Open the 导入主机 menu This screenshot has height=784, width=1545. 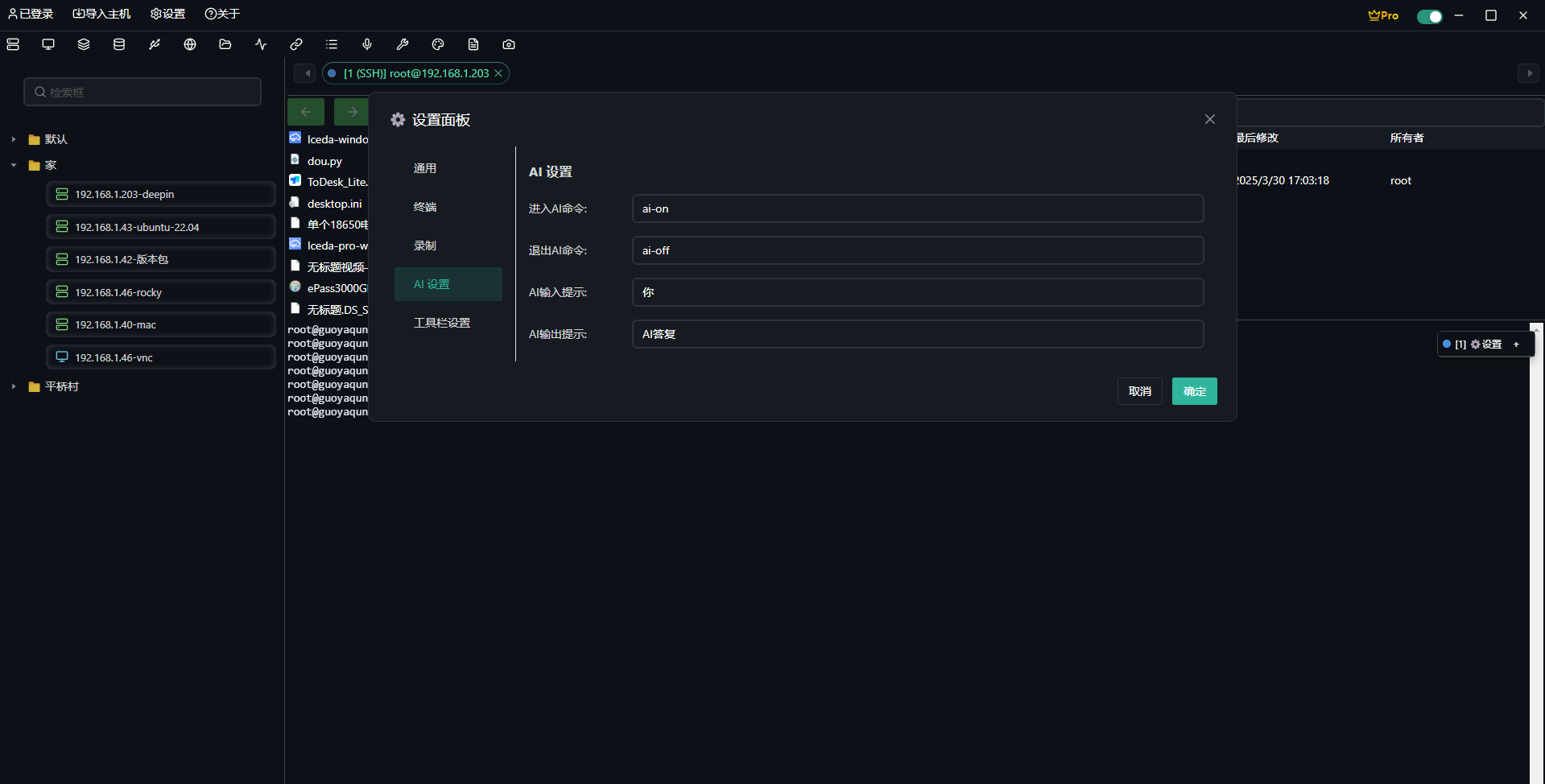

:::::

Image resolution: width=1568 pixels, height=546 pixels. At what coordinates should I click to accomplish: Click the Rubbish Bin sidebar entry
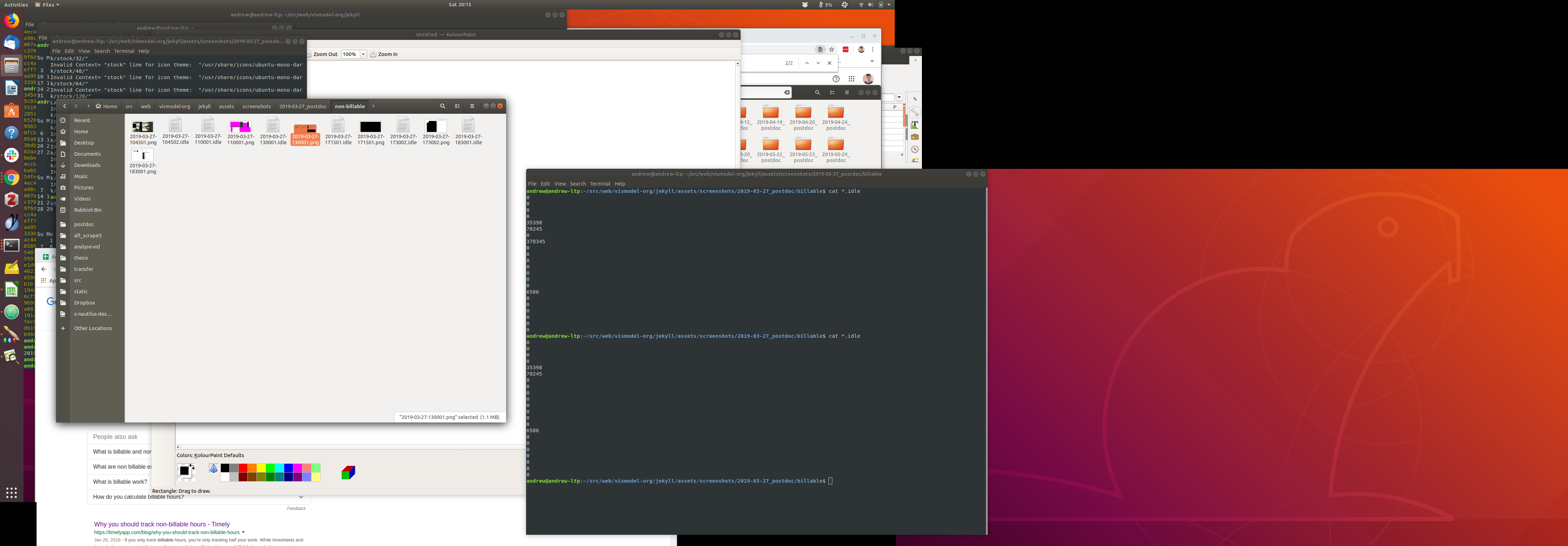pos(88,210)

:::::

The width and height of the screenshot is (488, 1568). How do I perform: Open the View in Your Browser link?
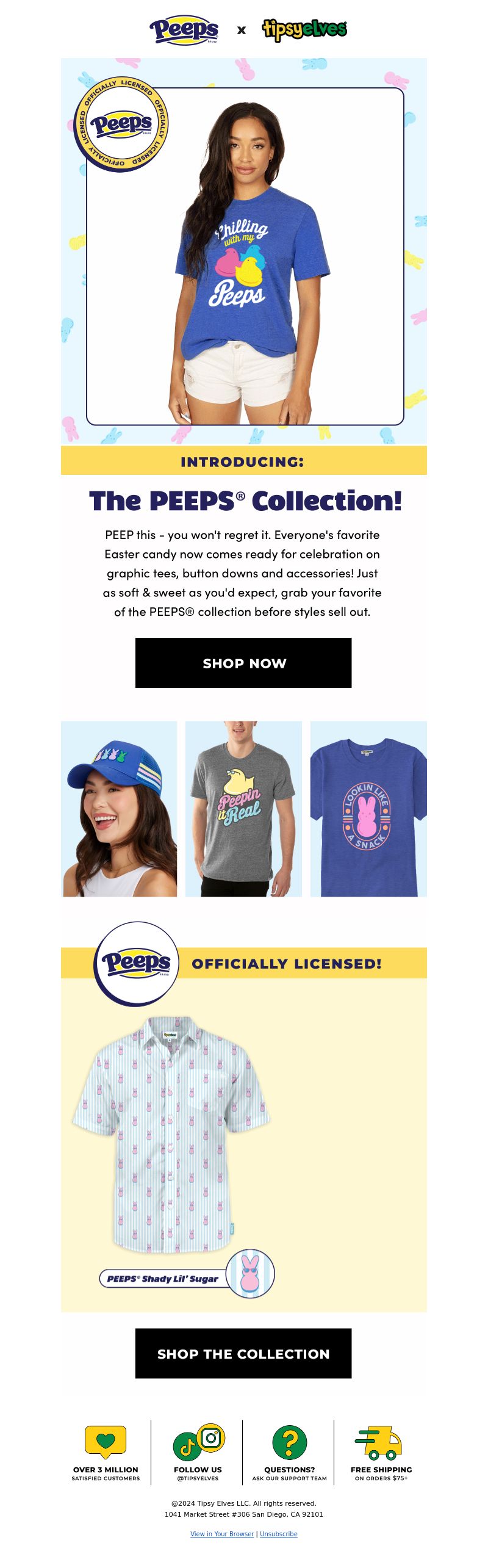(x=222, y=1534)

:::::

**Do this:**
Quote the rows exactly, everything from the line containing "Image resolution: width=1568" down to the line containing "pos(88,210)", both included. Leave the pictures out of your answer.

**Exercise answer:**
Image resolution: width=1568 pixels, height=546 pixels. At what coordinates should I click to accomplish: Click the Rubbish Bin sidebar entry
pos(88,210)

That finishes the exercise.